Promoting water conservation is an important initiative for Metro Vancouver, and one of the reasons for the Grow Green Guide. At the Annacis Research Centre it’s also part of the landscape. Native vegetation, rainwater collection, and a green roof are key features of the building and the surrounding grounds. As commercial landscaper Sheldon Ridout notes, there’s another benefit beyond drought resistance.
“One of the benefits of using these more drought tolerant plants like lavendar and salvia and that sort of stuff is it’s also a pollinator attractant. You end up doing two things, you help with the pollinators which is a big thing right now, I’m a beekeeper as well, as well as you get plants that are flowering through the summer and you are not having to put a lot of effort into it.”
Karin England also had bees in mind with her plant selection.
(The) plants were selected because they were pollinator supporting and low water use. So there’s a salvia that the bees adore, again low water use, long blooming, Russian sage, blooms a bit later and again is attractive to bees… and perhaps my favourite plant in the garden, although not native and not necessarily low water use is a plant called Daphne. This one is long blooming and it starts in February and doesn’t quit until October and if you were here in the garden in person, that is the plant that is filling the garden with beautiful perfume.

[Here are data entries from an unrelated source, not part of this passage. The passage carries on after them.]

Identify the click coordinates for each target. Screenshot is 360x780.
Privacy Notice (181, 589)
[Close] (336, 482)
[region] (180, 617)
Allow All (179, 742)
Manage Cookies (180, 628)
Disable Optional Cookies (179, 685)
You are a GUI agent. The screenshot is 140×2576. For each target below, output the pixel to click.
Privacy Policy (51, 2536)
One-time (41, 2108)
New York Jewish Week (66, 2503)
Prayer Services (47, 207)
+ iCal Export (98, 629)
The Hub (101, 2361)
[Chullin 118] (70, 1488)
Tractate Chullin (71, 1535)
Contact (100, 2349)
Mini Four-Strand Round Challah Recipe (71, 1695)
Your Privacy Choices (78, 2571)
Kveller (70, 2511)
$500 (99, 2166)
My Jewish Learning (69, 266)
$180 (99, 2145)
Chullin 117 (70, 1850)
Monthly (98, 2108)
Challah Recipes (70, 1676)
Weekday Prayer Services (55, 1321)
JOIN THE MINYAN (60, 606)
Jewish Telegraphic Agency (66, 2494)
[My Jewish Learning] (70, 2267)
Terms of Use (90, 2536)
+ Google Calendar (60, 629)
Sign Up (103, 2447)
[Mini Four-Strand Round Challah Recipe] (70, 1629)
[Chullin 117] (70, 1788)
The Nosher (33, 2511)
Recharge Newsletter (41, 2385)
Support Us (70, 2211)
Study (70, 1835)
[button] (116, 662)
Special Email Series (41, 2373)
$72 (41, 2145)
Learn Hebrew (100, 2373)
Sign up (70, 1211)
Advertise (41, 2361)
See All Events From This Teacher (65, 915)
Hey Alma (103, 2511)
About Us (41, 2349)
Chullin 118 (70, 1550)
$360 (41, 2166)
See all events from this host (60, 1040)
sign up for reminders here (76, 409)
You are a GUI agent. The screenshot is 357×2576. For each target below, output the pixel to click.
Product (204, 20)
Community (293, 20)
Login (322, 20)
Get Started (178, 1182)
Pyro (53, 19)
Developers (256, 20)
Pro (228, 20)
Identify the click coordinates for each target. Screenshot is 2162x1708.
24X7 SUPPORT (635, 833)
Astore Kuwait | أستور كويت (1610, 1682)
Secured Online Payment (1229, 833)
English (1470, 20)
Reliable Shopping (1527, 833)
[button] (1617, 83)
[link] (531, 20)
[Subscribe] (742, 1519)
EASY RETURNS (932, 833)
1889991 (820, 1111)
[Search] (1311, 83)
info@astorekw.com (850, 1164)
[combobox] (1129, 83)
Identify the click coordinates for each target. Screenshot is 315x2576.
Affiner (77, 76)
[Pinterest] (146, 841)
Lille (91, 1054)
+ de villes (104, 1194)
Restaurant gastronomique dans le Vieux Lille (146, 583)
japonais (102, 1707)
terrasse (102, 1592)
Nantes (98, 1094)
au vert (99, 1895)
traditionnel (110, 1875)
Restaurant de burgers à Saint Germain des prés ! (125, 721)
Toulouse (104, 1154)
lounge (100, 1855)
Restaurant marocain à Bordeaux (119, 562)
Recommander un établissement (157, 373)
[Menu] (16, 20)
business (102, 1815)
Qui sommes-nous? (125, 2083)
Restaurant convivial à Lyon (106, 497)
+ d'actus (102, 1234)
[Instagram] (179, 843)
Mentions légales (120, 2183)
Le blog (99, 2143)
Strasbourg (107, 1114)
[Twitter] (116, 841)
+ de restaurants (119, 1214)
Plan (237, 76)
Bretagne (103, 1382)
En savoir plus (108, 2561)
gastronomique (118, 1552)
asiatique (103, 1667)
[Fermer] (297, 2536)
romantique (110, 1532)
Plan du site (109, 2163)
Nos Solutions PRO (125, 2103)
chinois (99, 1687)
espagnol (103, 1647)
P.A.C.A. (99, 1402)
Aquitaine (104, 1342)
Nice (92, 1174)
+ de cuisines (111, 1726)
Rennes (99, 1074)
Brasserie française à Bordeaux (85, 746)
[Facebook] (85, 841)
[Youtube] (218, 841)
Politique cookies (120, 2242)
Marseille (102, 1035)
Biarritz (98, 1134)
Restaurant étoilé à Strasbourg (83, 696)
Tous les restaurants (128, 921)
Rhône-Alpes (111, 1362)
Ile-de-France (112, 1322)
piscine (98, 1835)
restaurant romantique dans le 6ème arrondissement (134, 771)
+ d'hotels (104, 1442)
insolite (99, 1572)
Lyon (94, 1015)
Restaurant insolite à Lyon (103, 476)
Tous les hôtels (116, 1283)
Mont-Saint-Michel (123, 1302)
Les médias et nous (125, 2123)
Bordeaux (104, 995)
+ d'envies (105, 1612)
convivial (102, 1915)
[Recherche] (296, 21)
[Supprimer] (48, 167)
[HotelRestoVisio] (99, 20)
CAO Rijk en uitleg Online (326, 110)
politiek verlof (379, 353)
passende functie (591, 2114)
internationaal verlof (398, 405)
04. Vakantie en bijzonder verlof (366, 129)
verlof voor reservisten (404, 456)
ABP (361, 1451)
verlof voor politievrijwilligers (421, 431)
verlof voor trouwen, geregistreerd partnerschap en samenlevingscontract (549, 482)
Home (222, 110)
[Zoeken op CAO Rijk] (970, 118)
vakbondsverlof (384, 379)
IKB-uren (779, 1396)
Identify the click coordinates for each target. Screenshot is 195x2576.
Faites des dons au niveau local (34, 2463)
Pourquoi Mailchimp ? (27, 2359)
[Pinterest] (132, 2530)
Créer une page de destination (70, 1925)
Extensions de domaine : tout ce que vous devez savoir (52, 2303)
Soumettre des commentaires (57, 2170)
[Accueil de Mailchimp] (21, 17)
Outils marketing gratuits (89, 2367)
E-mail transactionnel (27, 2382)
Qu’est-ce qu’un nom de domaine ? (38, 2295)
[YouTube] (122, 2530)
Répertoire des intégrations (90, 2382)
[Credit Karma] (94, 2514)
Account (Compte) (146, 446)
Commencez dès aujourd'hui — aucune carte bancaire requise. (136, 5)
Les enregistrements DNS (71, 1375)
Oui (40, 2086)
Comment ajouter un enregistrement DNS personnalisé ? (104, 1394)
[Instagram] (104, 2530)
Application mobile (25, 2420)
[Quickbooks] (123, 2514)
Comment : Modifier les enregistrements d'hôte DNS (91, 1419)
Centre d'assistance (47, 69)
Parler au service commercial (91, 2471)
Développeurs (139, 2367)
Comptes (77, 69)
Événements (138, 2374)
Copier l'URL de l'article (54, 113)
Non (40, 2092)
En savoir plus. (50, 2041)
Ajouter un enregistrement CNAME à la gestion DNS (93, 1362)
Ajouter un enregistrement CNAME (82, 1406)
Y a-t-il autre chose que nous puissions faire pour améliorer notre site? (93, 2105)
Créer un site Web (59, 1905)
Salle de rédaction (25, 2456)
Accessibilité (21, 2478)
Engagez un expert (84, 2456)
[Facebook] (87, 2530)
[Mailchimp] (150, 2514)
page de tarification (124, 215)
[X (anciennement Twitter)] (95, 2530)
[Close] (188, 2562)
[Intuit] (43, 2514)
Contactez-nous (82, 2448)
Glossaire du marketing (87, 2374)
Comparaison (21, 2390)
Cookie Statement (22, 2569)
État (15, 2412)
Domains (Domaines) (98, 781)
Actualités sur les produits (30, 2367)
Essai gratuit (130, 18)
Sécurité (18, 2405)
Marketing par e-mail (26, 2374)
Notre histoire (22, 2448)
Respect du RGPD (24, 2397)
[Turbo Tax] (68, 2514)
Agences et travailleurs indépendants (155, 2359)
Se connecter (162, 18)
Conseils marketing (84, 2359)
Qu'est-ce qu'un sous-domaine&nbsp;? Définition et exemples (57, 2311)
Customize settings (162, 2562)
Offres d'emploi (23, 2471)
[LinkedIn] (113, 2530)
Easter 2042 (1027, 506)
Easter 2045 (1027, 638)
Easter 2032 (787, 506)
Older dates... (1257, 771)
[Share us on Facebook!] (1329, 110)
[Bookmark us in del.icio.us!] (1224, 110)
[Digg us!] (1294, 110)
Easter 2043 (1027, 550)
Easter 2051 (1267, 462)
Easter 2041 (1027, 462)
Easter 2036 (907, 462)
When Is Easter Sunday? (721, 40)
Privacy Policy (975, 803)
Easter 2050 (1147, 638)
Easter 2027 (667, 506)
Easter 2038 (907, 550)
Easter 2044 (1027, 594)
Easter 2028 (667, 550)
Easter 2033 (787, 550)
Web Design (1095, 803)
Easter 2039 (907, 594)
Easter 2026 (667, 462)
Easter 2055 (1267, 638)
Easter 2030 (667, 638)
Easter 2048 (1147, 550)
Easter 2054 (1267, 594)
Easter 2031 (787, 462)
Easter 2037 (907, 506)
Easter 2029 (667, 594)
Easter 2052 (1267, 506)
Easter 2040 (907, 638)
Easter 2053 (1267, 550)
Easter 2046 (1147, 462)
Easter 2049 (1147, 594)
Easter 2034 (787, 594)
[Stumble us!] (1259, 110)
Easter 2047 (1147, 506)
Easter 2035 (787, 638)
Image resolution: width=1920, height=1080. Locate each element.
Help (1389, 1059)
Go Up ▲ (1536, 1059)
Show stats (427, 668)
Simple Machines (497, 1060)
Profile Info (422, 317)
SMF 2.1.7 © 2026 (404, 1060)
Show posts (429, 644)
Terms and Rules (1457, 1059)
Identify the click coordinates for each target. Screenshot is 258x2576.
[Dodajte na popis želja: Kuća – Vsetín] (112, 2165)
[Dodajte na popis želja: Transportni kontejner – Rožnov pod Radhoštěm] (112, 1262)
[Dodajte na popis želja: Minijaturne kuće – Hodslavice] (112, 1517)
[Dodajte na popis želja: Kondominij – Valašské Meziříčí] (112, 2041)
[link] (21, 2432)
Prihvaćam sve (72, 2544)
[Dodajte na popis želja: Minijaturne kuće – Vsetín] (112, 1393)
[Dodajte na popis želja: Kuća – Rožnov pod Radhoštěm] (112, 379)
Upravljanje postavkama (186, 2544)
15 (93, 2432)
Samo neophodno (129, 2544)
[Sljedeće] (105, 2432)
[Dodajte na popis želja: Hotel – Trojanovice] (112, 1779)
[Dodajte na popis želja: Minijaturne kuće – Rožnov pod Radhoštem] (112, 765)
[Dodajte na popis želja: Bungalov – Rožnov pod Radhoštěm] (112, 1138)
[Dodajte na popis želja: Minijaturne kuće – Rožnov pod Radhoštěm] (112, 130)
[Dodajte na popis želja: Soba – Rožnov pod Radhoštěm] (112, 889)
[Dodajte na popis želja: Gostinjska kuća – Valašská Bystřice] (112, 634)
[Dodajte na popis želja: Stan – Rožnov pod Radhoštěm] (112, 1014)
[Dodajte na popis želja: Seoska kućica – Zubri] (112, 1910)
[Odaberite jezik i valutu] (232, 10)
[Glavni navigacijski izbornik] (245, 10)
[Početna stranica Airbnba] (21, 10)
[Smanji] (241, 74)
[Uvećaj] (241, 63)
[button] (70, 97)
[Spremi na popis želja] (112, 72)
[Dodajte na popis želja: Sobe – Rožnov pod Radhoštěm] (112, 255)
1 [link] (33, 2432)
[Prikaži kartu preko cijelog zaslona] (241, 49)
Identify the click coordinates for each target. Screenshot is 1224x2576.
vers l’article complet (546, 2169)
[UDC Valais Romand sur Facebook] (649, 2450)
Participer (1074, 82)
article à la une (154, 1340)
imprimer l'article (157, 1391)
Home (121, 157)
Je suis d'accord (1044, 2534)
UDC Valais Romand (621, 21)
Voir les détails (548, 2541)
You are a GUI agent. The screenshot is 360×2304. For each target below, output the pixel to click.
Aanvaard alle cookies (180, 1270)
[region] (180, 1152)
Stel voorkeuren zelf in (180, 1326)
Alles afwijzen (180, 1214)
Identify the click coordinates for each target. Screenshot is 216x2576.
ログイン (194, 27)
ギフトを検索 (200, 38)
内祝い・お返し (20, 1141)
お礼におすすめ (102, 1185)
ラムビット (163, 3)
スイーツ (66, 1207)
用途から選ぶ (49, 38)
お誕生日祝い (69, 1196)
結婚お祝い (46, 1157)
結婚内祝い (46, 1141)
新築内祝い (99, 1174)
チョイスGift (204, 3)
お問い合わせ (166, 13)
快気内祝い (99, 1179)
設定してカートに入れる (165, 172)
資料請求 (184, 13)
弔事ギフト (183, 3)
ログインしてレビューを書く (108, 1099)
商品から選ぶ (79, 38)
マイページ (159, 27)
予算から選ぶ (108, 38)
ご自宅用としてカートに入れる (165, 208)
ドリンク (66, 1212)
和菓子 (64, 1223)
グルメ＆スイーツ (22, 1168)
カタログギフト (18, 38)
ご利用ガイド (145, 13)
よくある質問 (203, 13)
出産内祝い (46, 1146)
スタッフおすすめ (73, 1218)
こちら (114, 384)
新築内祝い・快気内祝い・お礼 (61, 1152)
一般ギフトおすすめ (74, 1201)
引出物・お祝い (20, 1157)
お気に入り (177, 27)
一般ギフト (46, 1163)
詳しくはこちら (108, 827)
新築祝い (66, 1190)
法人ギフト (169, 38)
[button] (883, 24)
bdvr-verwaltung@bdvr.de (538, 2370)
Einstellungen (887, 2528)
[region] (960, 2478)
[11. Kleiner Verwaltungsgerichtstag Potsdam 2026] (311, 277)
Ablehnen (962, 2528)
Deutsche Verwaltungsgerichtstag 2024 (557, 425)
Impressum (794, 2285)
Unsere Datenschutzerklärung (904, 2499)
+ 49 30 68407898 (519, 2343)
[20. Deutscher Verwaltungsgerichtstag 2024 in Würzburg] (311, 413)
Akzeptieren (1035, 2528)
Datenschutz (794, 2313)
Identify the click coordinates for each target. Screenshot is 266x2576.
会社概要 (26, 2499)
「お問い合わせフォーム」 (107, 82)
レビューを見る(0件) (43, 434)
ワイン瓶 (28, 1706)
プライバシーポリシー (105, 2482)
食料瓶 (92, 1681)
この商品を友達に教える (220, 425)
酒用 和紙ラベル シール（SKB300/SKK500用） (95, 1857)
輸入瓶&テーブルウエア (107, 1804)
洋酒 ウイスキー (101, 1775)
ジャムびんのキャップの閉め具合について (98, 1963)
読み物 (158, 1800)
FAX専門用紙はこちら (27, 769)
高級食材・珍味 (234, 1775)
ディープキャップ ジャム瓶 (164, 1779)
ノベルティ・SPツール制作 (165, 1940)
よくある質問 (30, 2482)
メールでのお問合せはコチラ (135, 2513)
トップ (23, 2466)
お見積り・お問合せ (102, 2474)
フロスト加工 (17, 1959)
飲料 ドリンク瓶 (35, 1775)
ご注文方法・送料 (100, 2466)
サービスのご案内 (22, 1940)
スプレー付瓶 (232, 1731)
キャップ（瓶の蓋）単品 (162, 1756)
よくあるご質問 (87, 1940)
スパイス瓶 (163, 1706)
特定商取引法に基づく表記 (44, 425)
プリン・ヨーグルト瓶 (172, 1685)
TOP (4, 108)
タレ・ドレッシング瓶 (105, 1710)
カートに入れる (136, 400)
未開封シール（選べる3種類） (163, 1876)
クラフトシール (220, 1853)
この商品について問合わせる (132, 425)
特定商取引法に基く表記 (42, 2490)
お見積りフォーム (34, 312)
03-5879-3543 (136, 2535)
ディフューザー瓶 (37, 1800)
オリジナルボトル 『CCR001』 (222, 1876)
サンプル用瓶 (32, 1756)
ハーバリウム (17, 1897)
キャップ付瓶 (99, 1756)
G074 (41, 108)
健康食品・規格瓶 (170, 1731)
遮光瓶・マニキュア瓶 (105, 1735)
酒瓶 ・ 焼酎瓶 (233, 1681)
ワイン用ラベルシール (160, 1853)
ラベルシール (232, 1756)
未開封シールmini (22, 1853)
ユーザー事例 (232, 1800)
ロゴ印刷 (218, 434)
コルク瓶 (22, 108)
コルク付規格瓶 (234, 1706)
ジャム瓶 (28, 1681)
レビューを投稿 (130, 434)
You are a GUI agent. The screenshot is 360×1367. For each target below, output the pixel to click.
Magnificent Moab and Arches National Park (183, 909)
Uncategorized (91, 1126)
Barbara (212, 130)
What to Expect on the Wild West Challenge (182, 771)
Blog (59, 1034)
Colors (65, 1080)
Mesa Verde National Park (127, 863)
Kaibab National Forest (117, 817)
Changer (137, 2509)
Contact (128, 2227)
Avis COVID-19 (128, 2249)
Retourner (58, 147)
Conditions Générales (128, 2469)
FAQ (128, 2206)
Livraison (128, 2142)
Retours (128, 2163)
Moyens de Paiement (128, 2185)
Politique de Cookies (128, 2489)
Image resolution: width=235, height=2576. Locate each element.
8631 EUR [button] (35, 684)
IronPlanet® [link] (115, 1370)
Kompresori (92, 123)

As our gardeners note, when it comes to creating a sustainable garden, plant selection, location… and timing are important. The Grow Green Guide can help with all of it.
“People will try to plant stuff in June, July, August,” says Ridout. “And not realize that even though today we are on a June-uary sort of day, two weeks from now it could be 30 degrees outside and that plant you stuck in the ground is suffering all summer because you not watering it.”
“Don’t try and fight against what you have,” notes Lynsey Dobbie. “Work with the growing conditions you have and choose a plant that will thrive there, rather than a plant that will become stressed there.”
“When I speak to people about gardening everyone is looking for something they can do to help with the issues we are facing now,” says Karin England. “Habitat loss, pollinator decline, increased heat in the summer, increasing water restrictions. People are looking for easy, ready-to-go, trustworthy solutions for our local environment and Grow Green provides that.”